Sensations You Experience During Meditation

Not everyone experiences physical sensations when they meditate, but those who do are often perplexed since they do not know what is happening to them. There again, the few who simply accept the occurrence of an expanded awareness of their body and go with the flow, seem to enjoy the way areas of their body become the focus of their attention.

What type of sensations might you experience?

You might feel a sense of being at one with the universe, which in a way, is the opposite of concentrating on your body as you will feel as though your consciousness does not reside in a physical form.

You might feel lightheaded, or experience a tingling sensation. Some people report that they have involuntary movements such as a hand rising, while others say that their body twitches.

Basically, you might have a wide variety of physical sensations, or none at all. Either way, the very act of relaxing will be beneficial.

Why do people have sensations?
· · · · · · ·
→ **STATED TASK 1**
Switch "cyan" to "magenta" in the listing lines from the one containing "Expand the FINIS Finished Product group" up to and including the one containing "(x=722, y=99)". Reproduce only those lines, with everything else unchanged.
The text on meditation bears no relation to the listing that follows it.

→ **RAW DATA**
· · · · · · ·
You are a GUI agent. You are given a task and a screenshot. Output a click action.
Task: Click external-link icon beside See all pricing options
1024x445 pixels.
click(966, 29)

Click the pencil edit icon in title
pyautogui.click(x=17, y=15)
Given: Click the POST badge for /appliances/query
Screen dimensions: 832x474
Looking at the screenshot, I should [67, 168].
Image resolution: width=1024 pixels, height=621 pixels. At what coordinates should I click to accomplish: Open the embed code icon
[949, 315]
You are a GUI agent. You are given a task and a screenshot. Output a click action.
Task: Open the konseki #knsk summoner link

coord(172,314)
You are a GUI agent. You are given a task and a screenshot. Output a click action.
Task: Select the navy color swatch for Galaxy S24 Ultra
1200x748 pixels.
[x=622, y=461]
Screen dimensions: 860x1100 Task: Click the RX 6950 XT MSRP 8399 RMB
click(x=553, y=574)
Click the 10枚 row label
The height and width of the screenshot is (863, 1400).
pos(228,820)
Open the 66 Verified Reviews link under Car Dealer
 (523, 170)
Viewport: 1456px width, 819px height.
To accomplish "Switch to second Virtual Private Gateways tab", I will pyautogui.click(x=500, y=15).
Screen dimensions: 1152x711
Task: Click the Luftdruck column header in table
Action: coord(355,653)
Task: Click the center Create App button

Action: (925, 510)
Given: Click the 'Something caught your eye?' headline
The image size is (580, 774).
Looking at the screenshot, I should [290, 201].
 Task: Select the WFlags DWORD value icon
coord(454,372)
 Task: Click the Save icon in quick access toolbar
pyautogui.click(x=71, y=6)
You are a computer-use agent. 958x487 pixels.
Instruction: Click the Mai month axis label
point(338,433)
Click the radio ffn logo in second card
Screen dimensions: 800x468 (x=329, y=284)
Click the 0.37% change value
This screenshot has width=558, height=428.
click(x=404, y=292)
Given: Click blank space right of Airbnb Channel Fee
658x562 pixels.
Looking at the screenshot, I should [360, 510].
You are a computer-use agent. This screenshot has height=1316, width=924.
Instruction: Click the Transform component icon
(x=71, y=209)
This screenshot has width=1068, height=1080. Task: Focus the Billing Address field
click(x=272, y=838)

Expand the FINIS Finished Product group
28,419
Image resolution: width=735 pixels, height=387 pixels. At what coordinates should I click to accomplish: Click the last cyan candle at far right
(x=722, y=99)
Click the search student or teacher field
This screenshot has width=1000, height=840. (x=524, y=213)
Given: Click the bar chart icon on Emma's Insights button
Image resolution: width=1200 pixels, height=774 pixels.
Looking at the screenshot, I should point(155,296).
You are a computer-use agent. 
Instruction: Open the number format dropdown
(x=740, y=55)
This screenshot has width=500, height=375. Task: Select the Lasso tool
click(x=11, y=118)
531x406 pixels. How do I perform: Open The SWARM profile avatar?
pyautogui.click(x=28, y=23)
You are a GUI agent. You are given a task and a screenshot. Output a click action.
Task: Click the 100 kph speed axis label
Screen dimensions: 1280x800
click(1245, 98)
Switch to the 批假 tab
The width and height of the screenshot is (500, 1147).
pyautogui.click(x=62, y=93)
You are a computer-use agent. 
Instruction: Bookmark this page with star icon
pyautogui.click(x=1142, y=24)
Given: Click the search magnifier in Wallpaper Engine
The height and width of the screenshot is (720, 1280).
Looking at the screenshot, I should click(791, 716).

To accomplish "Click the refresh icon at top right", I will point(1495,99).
· · · · · · ·
→ **STATED TASK 2**
Repeat the passage of the meditation text from "Not everyone experiences" up to and including "might you experience?" word for word.

→ **RIGHT ANSWER 1**
Expand the FINIS Finished Product group
28,419
Image resolution: width=735 pixels, height=387 pixels. At what coordinates should I click to accomplish: Click the last magenta candle at far right
(x=722, y=99)

→ **RIGHT ANSWER 2**
Not everyone experiences physical sensations when they meditate, but those who do are often perplexed since they do not know what is happening to them. There again, the few who simply accept the occurrence of an expanded awareness of their body and go with the flow, seem to enjoy the way areas of their body become the focus of their attention.

What type of sensations might you experience?